Malgré les négociations entamées entre De Gaulle et le GPRA, les tensions sont très vives : l’OAS revendique des attentats, y compris dans la métropole, et le FLN s’attaque à la police française (une trentaine de morts depuis le début de l’année 1961). C’est le prétexte pris par la préfecture de Paris, dirigée par Maurice Papon, pour imposer un couvre-feu aux « Français musulmans d’Algérie » (et plus largement aux immigrés). Le FLN appelle alors à boycotter ce couvre-feu en manifestant, de façon non-violente, ce 17 octobre 1961.
La manifestation du 17 octobre 1961 tourne au massacre
Leur nombre est estimé à au moins vingt mille. Si le poids du FLN est indéniable, parfois jusqu’à la menace, les manifestants sont surtout des gens qui n’en peuvent plus de la situation et du contexte. Beaucoup viennent des bidonvilles de la banlieue parisienne et subissent, en plus de leur situation sociale, les dégâts collatéraux de la guerre et d’une répression contre le FLN qui se transforme en ratonnades aveugles. D’autres manifestants vont aussi venir de plus loin encore et ainsi tenter de se faire entendre.
La marche démarre vraiment à partir de 20 heures, au moment où est censé commencer le couvre-feu. Il y a des jeunes hommes, mais aussi des plus vieux, ainsi que des femmes et des enfants. Les premières arrestations commencent, mais les cortèges continuent. Les manifestants scandent des slogans comme « Algérie algérienne », « FLN au pouvoir » et « Les racistes au poteau ».
La situation se tend vers 21h30. Des coups de feu retentissent, la police charge à Opéra, puis près du cinéma Rex ; les arrestations se multiplient, les manifestants appréhendés étant emmenés dans les centres d’identification (où la violence continue). Tout s’accélère peu avant 22 heures, et la violence explose à tous les endroits de la manifestation, y compris près de Nanterre. C’est la confusion en pleine nuit. Les rues vidées des passants sont le théâtre de poursuites entre la police et des manifestants, dont certains se jettent à la Seine pour échapper à l’arrestation. D’autres y sont volontairement balancés. On trouve des corps sur le pavé au Pont de Neuilly, à l’Etoile, à Opéra, sur les boulevards,…

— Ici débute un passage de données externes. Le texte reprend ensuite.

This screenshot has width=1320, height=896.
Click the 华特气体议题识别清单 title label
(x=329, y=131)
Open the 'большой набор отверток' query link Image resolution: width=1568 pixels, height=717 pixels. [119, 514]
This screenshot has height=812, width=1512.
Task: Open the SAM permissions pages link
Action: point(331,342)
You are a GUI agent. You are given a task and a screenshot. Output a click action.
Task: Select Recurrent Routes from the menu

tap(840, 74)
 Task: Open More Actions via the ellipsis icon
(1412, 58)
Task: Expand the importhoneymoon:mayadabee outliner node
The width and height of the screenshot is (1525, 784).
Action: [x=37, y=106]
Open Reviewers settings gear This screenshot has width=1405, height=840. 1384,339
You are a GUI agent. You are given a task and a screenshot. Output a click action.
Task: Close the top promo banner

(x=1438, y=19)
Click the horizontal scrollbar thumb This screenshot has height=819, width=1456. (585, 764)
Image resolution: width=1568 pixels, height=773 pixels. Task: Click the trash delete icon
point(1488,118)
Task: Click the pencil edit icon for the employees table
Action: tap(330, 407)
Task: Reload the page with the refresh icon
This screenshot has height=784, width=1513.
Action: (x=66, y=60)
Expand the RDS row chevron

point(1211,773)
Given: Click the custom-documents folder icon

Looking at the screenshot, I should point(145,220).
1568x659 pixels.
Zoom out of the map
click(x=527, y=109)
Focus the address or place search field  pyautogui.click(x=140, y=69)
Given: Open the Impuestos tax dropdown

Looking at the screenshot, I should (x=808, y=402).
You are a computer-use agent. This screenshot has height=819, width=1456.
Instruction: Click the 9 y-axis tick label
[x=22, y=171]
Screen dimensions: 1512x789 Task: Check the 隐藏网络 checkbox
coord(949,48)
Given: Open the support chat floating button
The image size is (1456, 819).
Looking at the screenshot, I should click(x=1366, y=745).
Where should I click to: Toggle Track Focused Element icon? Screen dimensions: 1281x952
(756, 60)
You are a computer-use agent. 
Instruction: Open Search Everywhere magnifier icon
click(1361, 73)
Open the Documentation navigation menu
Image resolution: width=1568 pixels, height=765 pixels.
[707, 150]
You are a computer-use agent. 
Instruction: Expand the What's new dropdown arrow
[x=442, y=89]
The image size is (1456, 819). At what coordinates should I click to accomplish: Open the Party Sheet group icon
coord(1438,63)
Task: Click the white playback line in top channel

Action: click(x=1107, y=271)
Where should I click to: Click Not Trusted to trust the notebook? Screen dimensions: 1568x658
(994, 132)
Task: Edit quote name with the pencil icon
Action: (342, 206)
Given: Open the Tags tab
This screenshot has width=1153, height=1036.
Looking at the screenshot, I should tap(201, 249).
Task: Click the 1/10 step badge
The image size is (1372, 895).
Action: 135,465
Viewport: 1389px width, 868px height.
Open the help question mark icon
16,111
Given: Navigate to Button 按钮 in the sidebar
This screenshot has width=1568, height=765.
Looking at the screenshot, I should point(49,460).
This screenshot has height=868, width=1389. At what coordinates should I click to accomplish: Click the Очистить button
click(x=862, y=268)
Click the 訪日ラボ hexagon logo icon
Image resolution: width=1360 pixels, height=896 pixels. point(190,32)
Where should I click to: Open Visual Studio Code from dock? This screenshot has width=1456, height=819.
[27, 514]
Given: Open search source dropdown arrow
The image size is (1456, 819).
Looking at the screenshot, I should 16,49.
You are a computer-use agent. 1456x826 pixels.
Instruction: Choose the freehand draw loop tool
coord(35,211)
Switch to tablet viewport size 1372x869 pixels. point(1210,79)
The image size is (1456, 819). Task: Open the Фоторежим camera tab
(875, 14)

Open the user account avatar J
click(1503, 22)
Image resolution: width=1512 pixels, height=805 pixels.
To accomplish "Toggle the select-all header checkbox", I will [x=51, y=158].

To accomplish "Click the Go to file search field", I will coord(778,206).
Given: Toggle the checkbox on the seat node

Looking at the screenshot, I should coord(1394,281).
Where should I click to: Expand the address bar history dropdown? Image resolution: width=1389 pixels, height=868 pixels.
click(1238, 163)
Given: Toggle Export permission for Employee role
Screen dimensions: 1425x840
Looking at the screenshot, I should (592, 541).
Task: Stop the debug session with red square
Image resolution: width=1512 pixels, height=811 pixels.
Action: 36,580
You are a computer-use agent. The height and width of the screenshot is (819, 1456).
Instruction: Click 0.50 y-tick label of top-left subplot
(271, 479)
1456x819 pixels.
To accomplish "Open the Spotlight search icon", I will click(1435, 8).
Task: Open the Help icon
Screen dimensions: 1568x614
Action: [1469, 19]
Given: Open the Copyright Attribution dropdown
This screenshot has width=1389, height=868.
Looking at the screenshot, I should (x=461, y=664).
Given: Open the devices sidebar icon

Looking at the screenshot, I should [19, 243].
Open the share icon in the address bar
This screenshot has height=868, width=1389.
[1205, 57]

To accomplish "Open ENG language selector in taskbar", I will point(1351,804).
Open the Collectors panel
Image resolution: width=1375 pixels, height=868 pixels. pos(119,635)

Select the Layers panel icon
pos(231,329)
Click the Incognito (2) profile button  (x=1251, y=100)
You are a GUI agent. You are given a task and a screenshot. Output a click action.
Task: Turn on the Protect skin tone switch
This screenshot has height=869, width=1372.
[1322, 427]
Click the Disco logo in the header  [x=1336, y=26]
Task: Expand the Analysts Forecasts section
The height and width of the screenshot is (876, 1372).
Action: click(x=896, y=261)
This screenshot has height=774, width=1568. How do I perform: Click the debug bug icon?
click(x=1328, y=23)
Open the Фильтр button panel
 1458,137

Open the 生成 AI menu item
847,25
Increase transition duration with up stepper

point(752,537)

Tout rentre dans l’ordre autour de minuit. Plus de dix mille manifestants ont été interpellés ! De nouvelles manifestations sont prévues les jours suivants, mais les autorités ont bien l’intention de reprendre le contrôle des événements. Des rafles débutent dès le lendemain, en particulier à Nanterre, qui pour certaines débouchent sur des expulsions…
Le bilan du 17 octobre 1961
Si le nombre d’arrestations ne fait pas spécialement débat, celui du nombre de morts continue d’en faire. Les estimations les plus fiables (Benjamin Stora par exemple) parlent d’au moins deux cents morts. Les estimations les plus basses évoquent plusieurs dizaines de morts, ce qui est déjà énorme, même dans ce contexte très tendu.
Le 17 octobre 1961 reste jusqu’à aujourd’hui un enjeu de débats, comme le montrent les polémiques qui apparaissent à l’occasion de la commémoration des cinquante ans de ce qu’il faut bien qualifier un massacre d’Etat.
Bibliographie
- B. Stora, Histoire de la guerre d’Algérie (1954-1962), La Découverte, 2004.
- M. Lévine, Les ratonnades d’octobre. Un meurtre collectif à Paris en 1961, Ramsay, 1985.
- J-P. Brunet, Police contre FLN. Le drame d'octobre 1961, Flammarion, 1999.
- J-L. Einaudi, La Bataille de Paris : 17 octobre 1961, Seuil, 1991.
- J-L. Einaudi, Octobre 1961. Un massacre à Paris, Fayard, 2001.